(Dataset excerpts)
---

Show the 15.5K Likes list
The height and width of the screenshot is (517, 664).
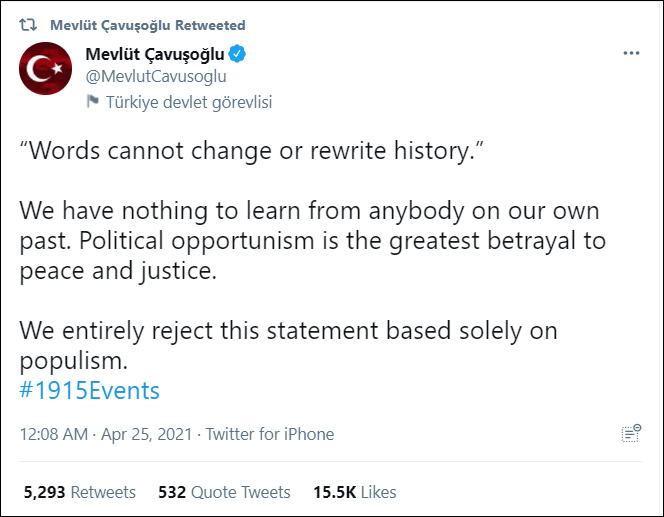click(x=354, y=492)
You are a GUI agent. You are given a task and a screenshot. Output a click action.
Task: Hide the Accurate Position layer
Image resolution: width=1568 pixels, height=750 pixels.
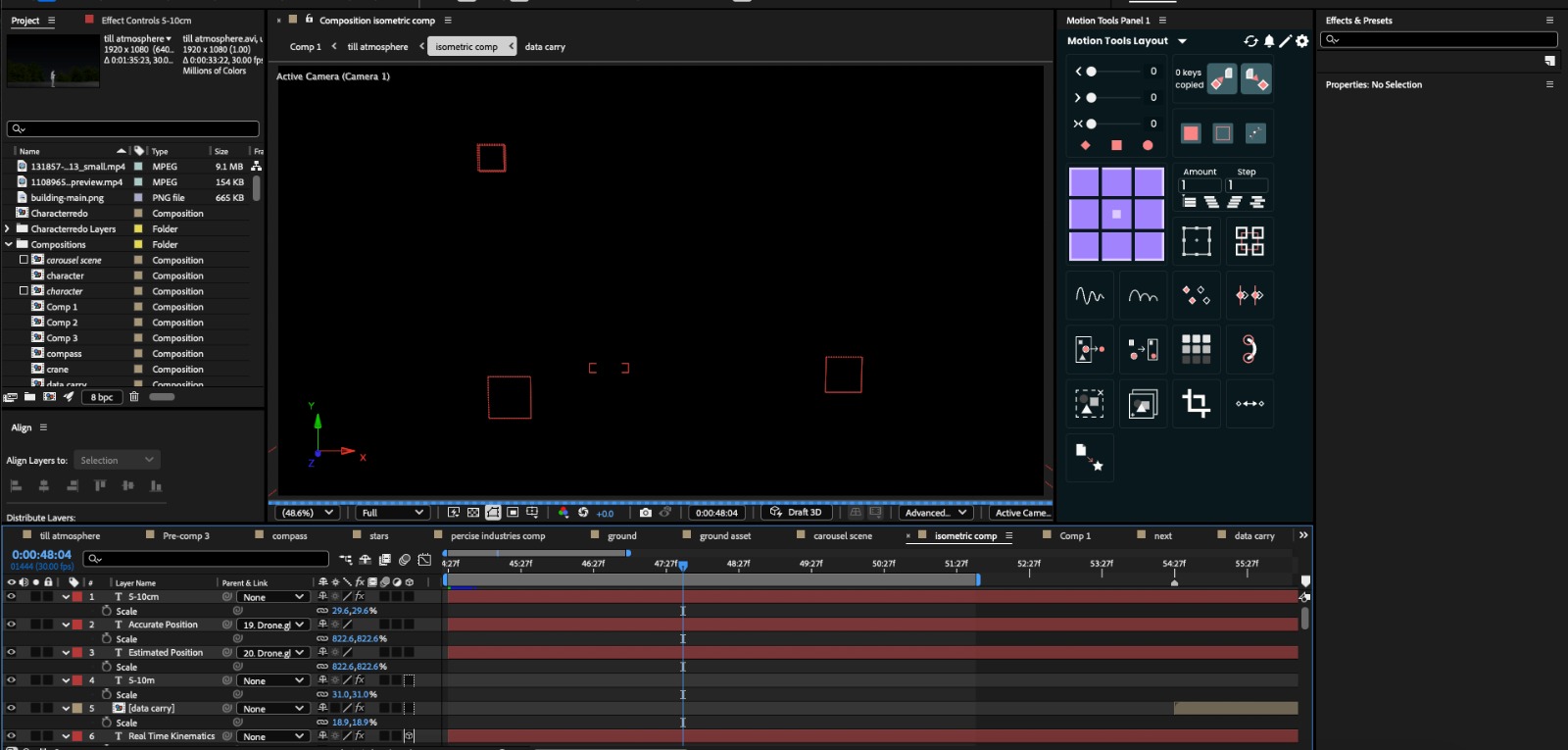(x=12, y=625)
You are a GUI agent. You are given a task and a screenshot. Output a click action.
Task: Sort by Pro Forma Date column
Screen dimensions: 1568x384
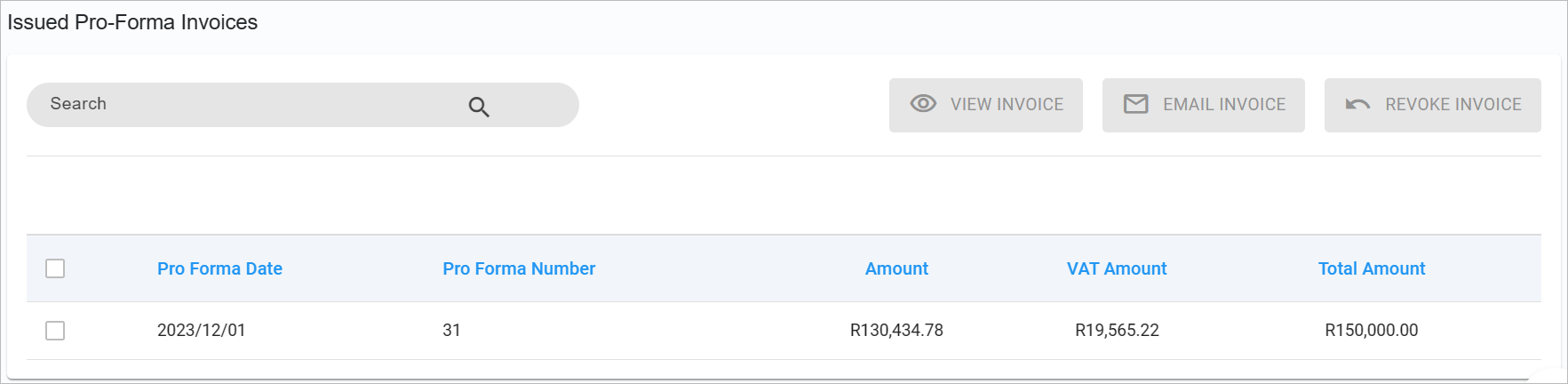[x=219, y=268]
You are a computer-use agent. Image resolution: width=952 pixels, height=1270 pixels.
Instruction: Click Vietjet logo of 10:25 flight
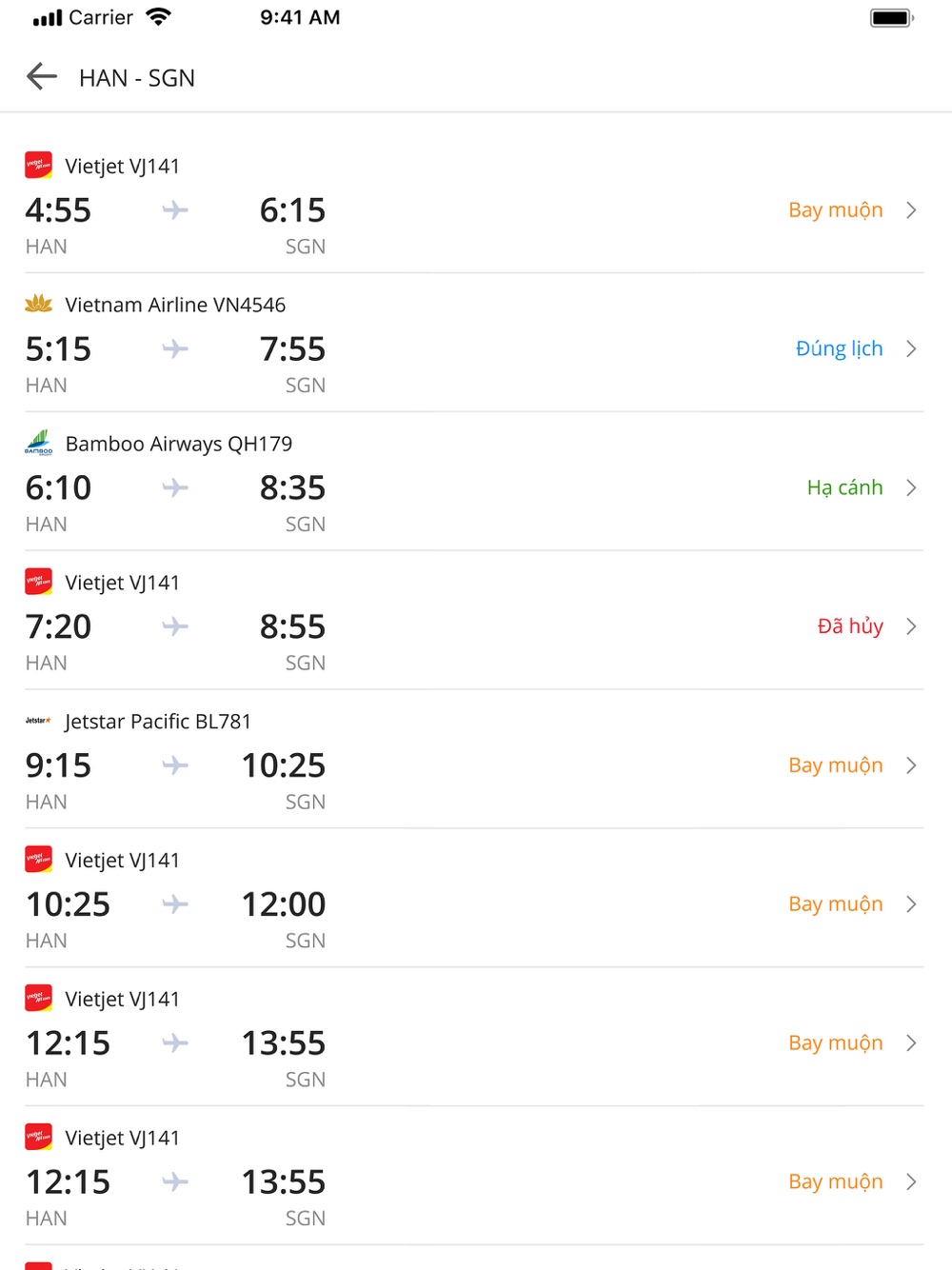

---

_DIRECTIONS_
Reproduce the lines above beginning at the line that contains "The height and" and ending at the line that contains "Task: Sort by Pro Forma Date column". No pictures.

_RESPONSE TO THIS EXERCISE_
The height and width of the screenshot is (517, 664).
click(x=354, y=492)
You are a GUI agent. You are given a task and a screenshot. Output a click action.
Task: Hide the Accurate Position layer
Image resolution: width=1568 pixels, height=750 pixels.
(x=12, y=625)
You are a GUI agent. You are given a task and a screenshot. Output a click action.
Task: Sort by Pro Forma Date column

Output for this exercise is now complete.